The Kingdom of the Sleeper
You have heard the tales of the sleeper, the prince who came for her and her sleeping kingdom. You have always taken it for a curse – people blanketed in sleep and stupor. Let me take you to the heart of this tale and you will see that it is not as you expect it to be.
At the border of this land everything is as it should be. Trade flows freely, people who have relatives and friends in the neighbouring kingdom go here and there, even groups of jugglers and actors and other colourful bands cross the border. There is nothing wrong, except perhaps the knowing look one of the guards gives you as you enter into the kingdom of the sleeper.
You notice nothing wrong as you walk through the outlying towns and cross forests and rivers. In fact the only thing that might be wrong is how right everything feels. Your thoughts are more intricate, your steps more vigorous. It feels as if you had finally learned how to breathe right, no, more, how to be right.
As you enter the first big city you are confronted with something deeply odd. You meet someone turned halfway into an abstraction. He seems like a person who was only half born with the rest sketched in. He looks as you as if he’s half-hoping, half-trusting that everything will turn out fine in the end.

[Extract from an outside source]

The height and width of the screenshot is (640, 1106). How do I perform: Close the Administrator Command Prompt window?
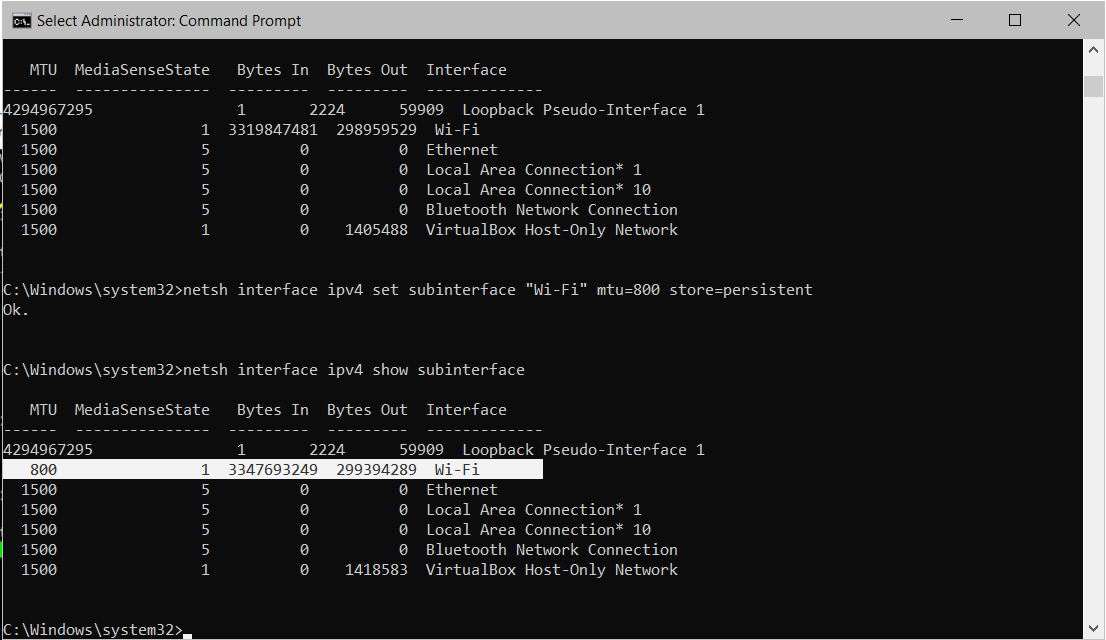tap(1073, 20)
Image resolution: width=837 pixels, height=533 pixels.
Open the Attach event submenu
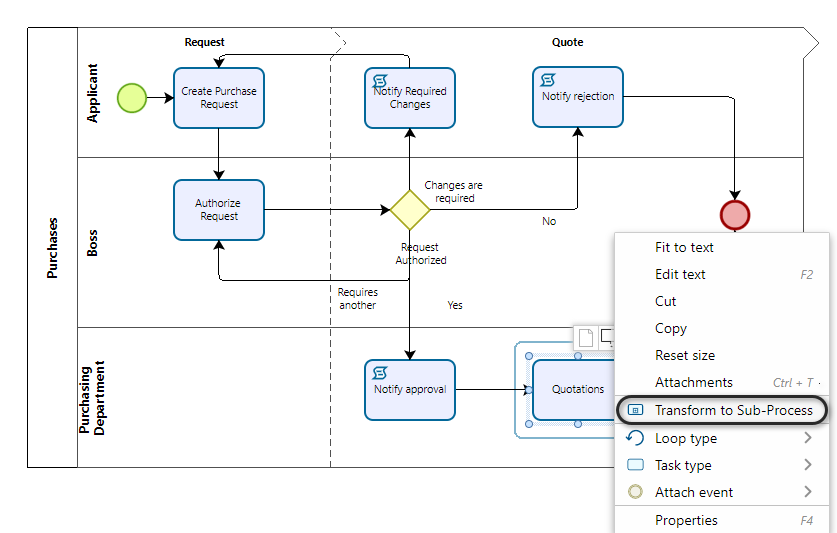pos(808,492)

“Some people are just born this way,” he will tell you. “Fact is, there’s a lad over in the next village who looks as if they just forgot to give him his head when he was born. He’s walking around fine and all, just doesn’t have a head.” He says this with the same nonchalance that people use when talking about a two headed dog born to the neighbour.

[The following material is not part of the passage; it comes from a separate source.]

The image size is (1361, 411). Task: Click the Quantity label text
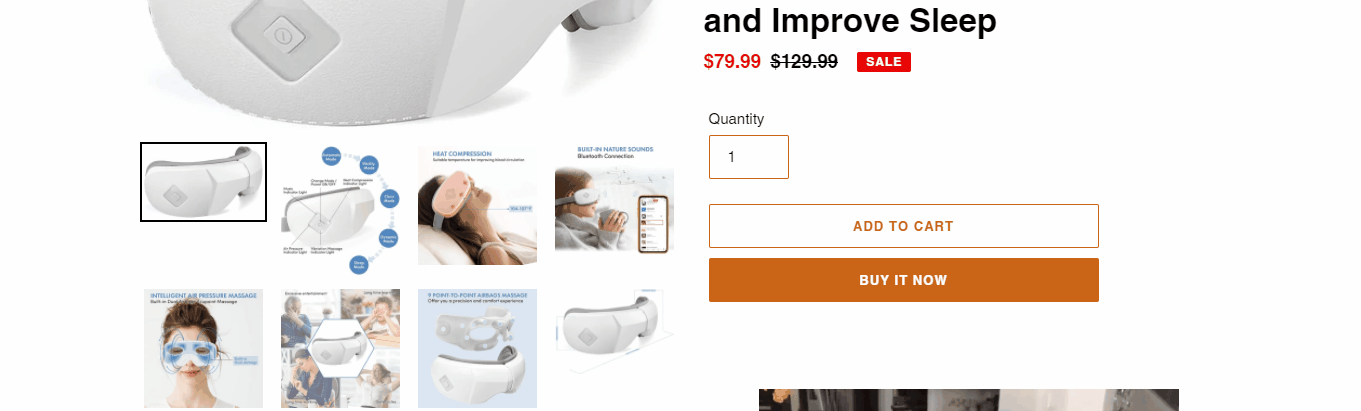736,119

You inquire about witchcraft, but reap only dubious looks. No witchcraft here, the people assure you. It’s a good place and odd things just happen. But odd things happen everywhere in the world.
At night, when you sit down at your campfire, a well-mannered monster will sit down next to you and engage you in a spirited discussion about your fears. Its enthusiasm worries you a little. As the monster is getting ready to leave it mentions, very offhand, the Sleeper. You are unsure if this was a warning, a friendly mobster being sent by the boss, the fist still a gloved and open hand.
That night the dreams start. In the dreams you are bleeding. At first it’s just a trickle, a few drops that fall from your finger and disappear in the darkness beyond your vision.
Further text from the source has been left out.